Per uscire dal ciclo del carbone, la Cina punta a raddoppiare la propria produzione di energia nucleare in meno di cinque anni: dai 28 gigawatt di oggi ai 58 del 2020. Se 30 reattori sono già in attività, 24, più moderni e potenti, sono in costruzione, dopo che si è scelto di rilanciare l’energia atomica per rispettare gli impegni presi in materia di controllo delle emissioni. Disgraziatamente, sono però le stesse autorità cinesi a rivelare che la sicurezza non è per ora all’altezza delle ambizioni.

È definito dai media di Stato «un atto di trasparenza» il primo libro bianco del governo cinese sull’energia nucleare, presentato mercoledì scorso.

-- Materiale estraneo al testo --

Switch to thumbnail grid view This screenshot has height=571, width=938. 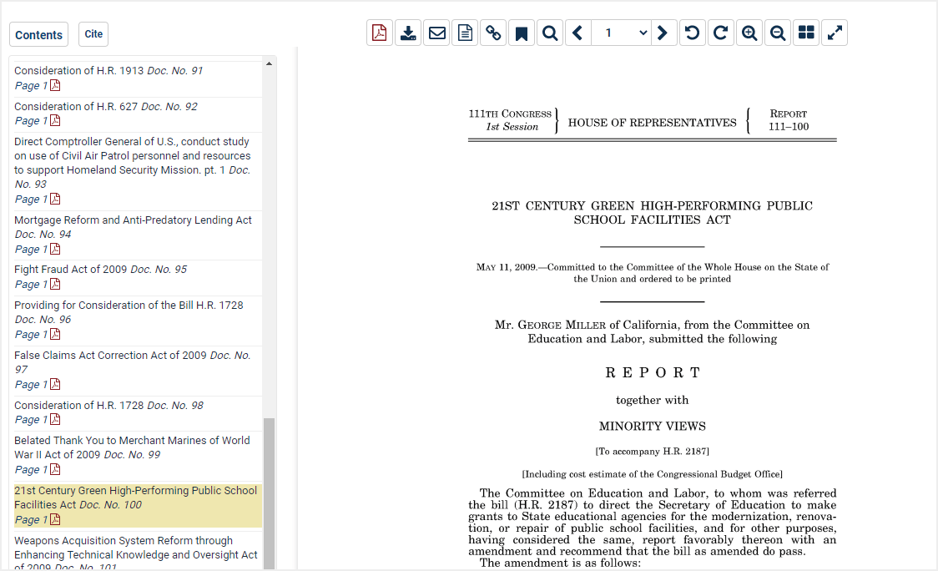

Un blocco generale della costruzione di nuove centrali fu la scelta di Pechino dopo il disastro giapponese di Fukushima nel 2011. Lì, la Cina si rese conto di non essere all’altezza in materia di sicurezza, ma le esigenza energetiche imposero la ripresa degli studi di fattibilità per nuove centrali a partire dal 2012. Ora fonti del governo dicono che un approccio precauzionale ha fatto sì che tra il 2011 e il 2014 si sia lavorato molto sull’aspetto della sicurezza, con squadre di ispettori spediti sia nelle centrali già esistenti sia in quelle in costruzione.

A recitare la parte delle protagoniste nel nuovo boom del nucleare sono le grandi aziende di Stato, la China National Nuclear Corporation e il China General Nuclear Power Group, che inanellano record quantitativi.

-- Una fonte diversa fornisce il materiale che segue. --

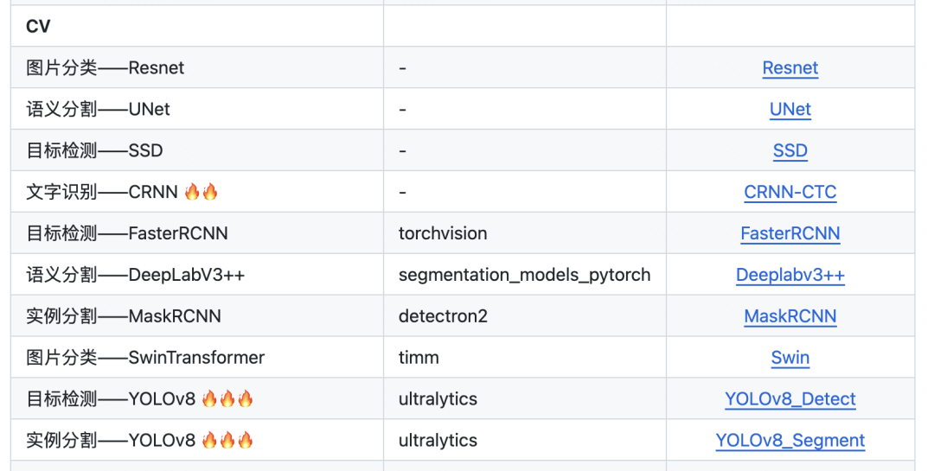
Task: Click the segmentation_models_pytorch cell
Action: pos(524,275)
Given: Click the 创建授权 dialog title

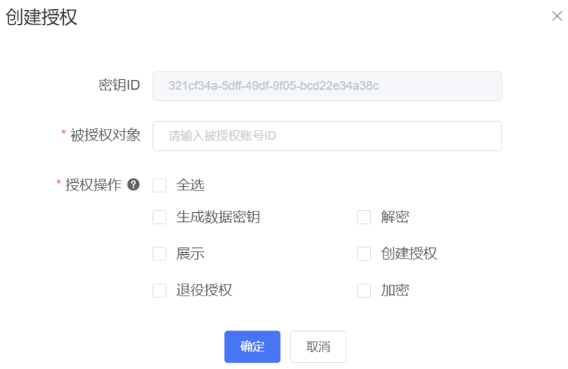Looking at the screenshot, I should pos(41,17).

La prima, per esempio, ha costruito quattro centrali nel solo 2015, arrivando così a 16 unità funzionanti, il più grande costruttore di centrali nucleari al mondo nell’ultimo anno. La seconda si è appena accordata per costruire una centrale in Gran Bretagna, in partnership con un produttore locale, esportando così la tecnologia cinese anche dalle nostre parti.

Ora, in Cina, le centrali nucleari sono quasi tutte localizzate lungo le coste orientali e meridionali, ma si pensa di costruire i nuovi impianti anche nelle regioni dell’interno e addirittura sui mari. Sì, perché sono allo studio centrali galleggianti che dalle descrizioni dovrebbero essere una specie di boa con un reattore all’interno. Il che ci rimanda direttamente alle tensioni nel mar Cinese Meridionale, con l’intento cinese, non troppo nascosto, di rifornire le proprie installazioni in quei mari proprio con l’energia prodotta dalle boe atomiche. E, forse, di lasciarle alla deriva, ma ben lontano dalle coste cinesi, in caso di disastri.

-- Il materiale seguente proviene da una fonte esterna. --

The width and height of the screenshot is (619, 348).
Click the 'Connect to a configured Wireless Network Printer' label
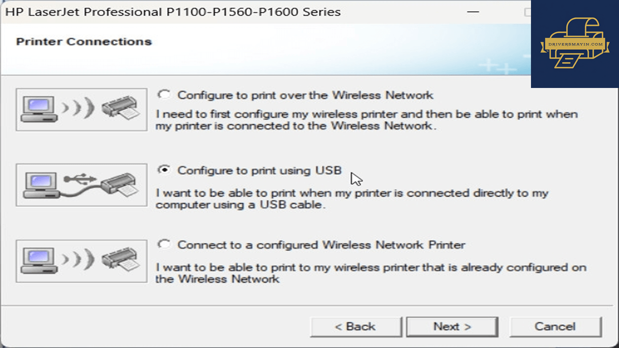321,245
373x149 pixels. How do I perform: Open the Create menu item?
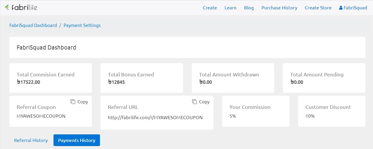point(210,8)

Per ora siamo solo alle proiezioni immaginifiche, alla propaganda del brand nucleare made in China. Ma il gigantismo vero o presunto, non può nascondere le perplessità.

È stato infatti lo stesso presidente dell’Authority sull’Energia Nucleare, Xu Dazhe, a rivelare che la costruzione di due reattori di fabbricazione francese nella provincia meridionale del Guangdong è stata fermata perché – come avrebbero fatto sapere gli stessi francesi – c’è un difetto di fabbricazione. Insomma, la Cina vuole dimostrare che dietro il boom del nucleare c’è un’estrema cautela, ma suggerisce al tempo stesso che eventuali difetti di fabbricazione sono se mai di altri, non cinesi.

A gettare un’ulteriore ombra inquietante su tutta la faccenda ci pensa però un professore dell’Accademia delle Scienze che si occupa di sicurezza nucleare, Li Qiang: «In materia di sicurezza, siamo tra i dieci e i vent’anni in ritardo», dice al South China Morning Post di Hong Kong. La costruzione di nuove centrali va più veloce del varo di una nuova legge sulla sicurezza e della creazione di quella squadra di pronto intervento da 300 membri che, si dice, dovrebbe essere composta in gran parte da militari. La rete cinese si è subito interrogata: ma a che servono i militari se esplode una centrale? Qiqiu hao yun, preghiamo la buona sorte o, se preferite, incrociamo le dita.